*** Available data

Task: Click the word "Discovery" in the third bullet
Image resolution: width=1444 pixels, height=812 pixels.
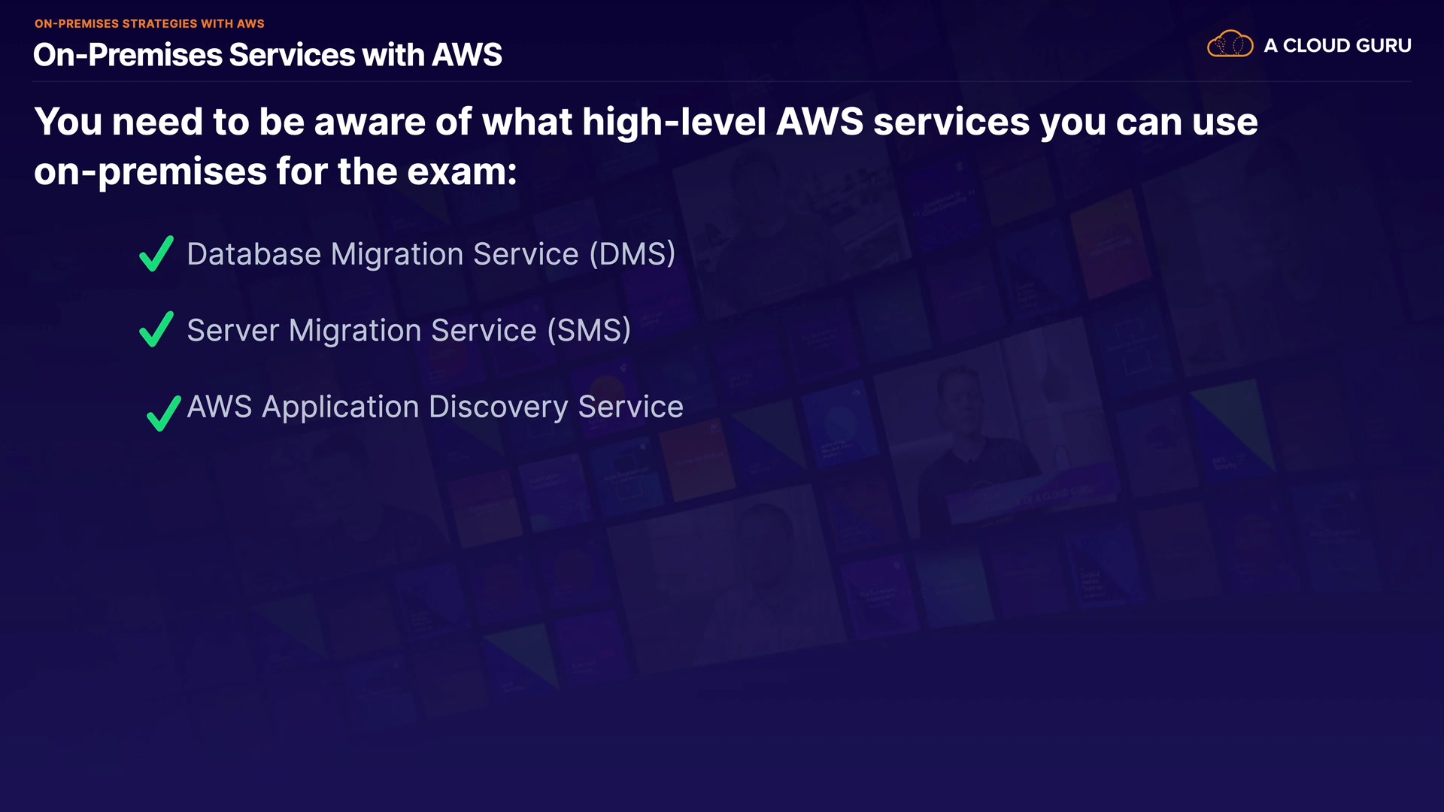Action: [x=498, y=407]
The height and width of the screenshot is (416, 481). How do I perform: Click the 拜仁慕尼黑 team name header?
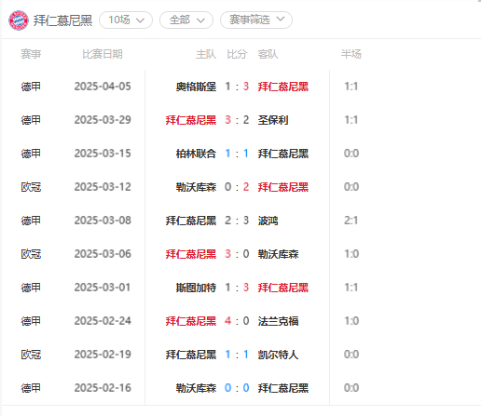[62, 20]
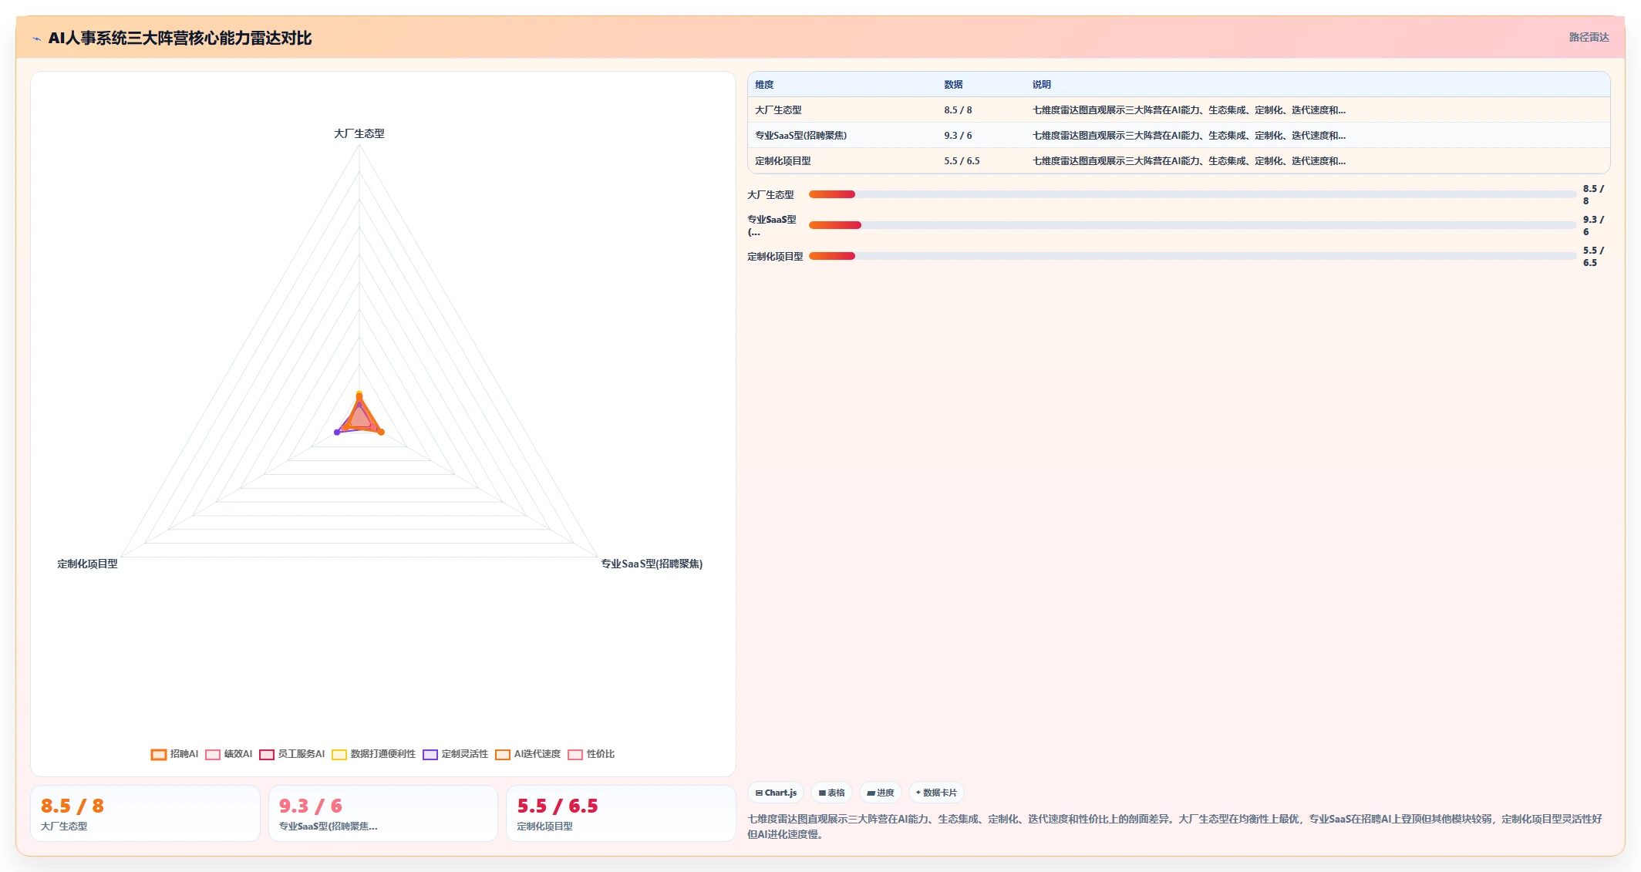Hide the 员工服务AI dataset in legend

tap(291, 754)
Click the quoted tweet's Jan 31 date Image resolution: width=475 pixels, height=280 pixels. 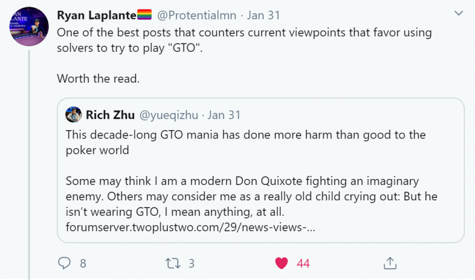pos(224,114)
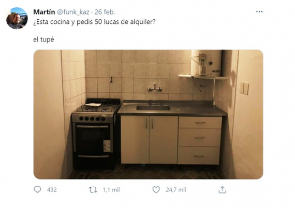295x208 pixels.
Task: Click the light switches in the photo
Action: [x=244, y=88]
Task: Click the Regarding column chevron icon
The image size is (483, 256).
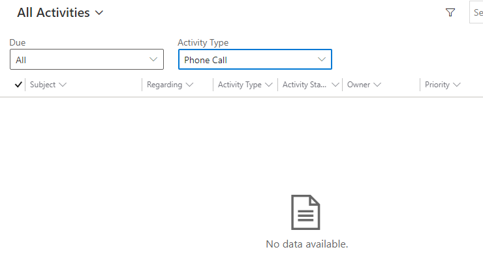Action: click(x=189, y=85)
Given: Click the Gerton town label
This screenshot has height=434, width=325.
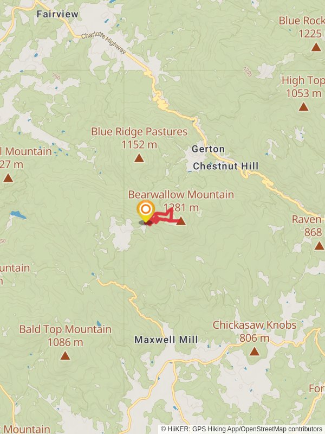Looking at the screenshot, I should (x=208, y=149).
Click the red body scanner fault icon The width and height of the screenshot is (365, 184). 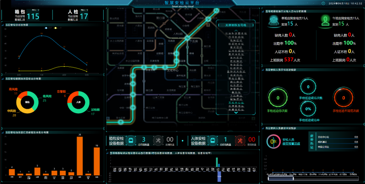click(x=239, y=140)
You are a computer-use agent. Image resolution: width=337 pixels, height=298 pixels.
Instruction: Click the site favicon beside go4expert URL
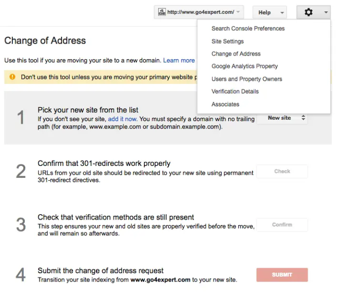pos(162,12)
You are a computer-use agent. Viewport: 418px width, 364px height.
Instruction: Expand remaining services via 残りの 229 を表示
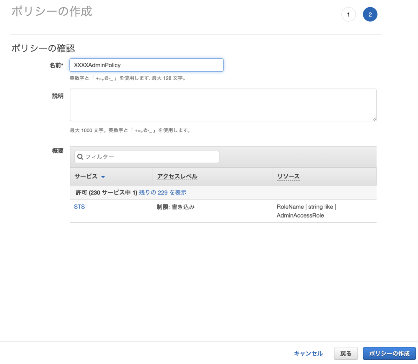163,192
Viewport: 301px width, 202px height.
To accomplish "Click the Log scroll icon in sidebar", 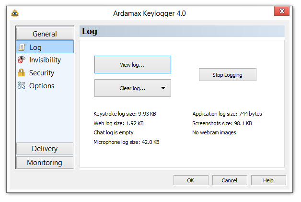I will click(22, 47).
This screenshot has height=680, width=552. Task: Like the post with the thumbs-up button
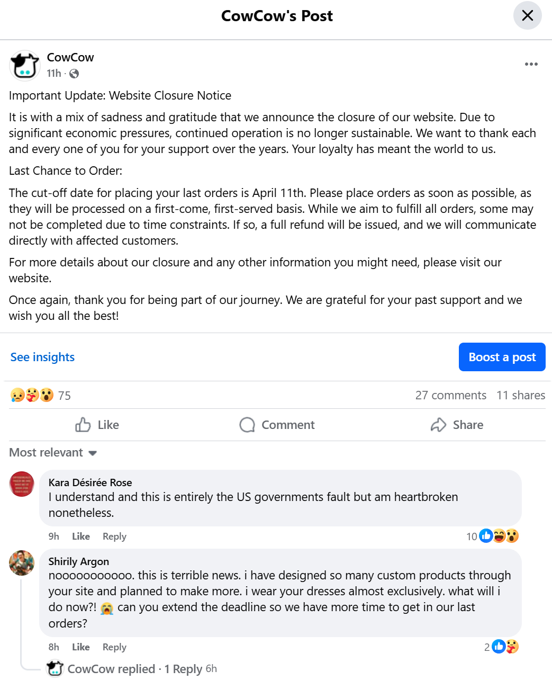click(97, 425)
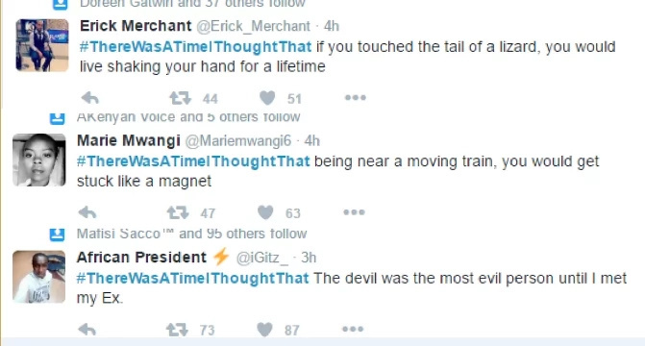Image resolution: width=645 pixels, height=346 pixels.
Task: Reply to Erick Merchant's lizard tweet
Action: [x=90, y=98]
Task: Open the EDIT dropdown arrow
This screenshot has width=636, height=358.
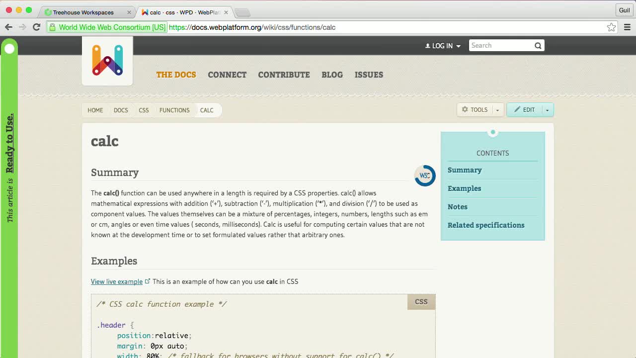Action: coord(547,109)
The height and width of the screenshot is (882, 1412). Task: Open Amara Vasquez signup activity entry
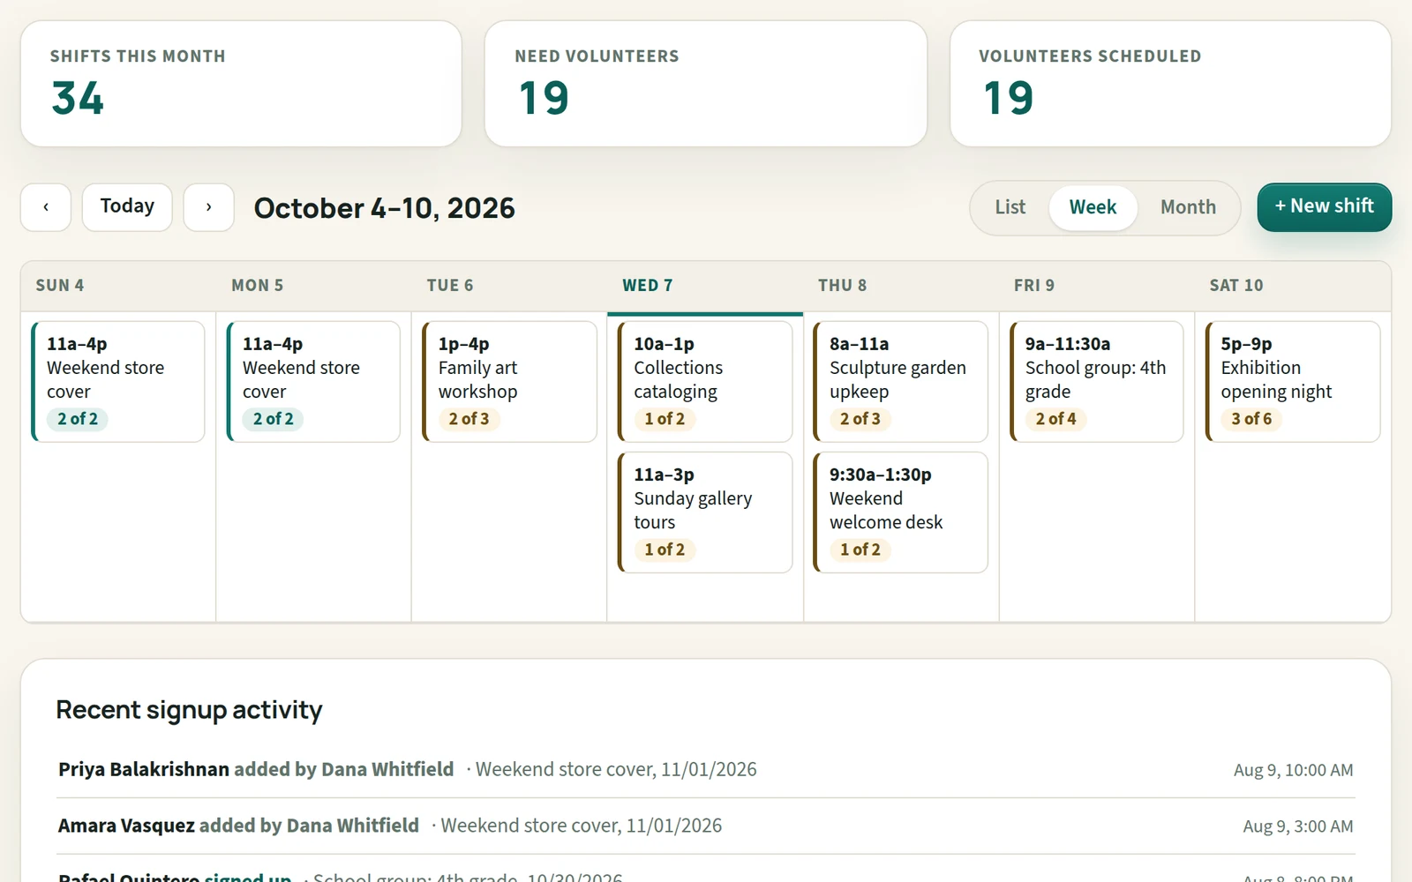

******

▸ **Task description**: Search the material for the word "agent" and copy every matching line.

▸ **Task response**:
You are a computer-use agent. Image resolution: width=337 pixels, height=298 pixels.
You are a computer-use agent. Viewport: 418px width, 364px height.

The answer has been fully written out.